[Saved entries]
◇ ◇ ◇ ◇ ◇ ◇ ◇

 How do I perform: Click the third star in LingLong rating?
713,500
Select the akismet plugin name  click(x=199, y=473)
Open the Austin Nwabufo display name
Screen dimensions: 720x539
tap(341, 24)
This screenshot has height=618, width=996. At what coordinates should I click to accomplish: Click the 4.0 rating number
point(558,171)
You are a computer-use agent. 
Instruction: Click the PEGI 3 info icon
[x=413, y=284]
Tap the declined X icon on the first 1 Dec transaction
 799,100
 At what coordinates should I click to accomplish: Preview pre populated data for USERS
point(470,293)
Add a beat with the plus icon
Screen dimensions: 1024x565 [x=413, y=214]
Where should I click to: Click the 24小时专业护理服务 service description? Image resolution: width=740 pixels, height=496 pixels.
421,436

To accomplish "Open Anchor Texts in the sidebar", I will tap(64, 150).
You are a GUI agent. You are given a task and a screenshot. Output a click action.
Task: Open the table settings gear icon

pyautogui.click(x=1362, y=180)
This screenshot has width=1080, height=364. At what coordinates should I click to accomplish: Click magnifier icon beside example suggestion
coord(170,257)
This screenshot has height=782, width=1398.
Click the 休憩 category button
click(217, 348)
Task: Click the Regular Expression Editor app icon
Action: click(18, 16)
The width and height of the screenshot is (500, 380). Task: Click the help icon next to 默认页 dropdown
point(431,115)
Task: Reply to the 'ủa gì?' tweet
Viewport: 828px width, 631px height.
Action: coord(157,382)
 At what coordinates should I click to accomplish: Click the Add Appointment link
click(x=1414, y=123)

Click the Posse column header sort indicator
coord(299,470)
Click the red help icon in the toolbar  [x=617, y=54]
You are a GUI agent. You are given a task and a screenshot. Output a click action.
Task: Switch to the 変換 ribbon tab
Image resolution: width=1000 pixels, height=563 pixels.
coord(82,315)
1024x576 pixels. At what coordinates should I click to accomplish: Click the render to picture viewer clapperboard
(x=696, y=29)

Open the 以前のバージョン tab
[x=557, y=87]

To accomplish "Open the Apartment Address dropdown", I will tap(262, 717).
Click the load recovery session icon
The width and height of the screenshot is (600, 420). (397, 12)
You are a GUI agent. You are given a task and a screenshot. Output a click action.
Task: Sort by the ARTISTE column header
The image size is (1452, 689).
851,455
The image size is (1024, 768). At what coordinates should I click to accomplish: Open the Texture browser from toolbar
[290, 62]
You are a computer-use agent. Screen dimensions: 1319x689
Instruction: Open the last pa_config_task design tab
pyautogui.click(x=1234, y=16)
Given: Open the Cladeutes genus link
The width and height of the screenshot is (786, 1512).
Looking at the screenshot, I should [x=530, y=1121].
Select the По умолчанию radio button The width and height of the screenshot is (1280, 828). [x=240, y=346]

◇ ◇ ◇ ◇ ◇ ◇ ◇

- [TASK BRIEF]
Could you copy every line from the records that has "computer" in it?

- [TASK OUTPUT]
You are a computer-use agent. 
You are a computer-use agent. Screen dimensions: 1319x689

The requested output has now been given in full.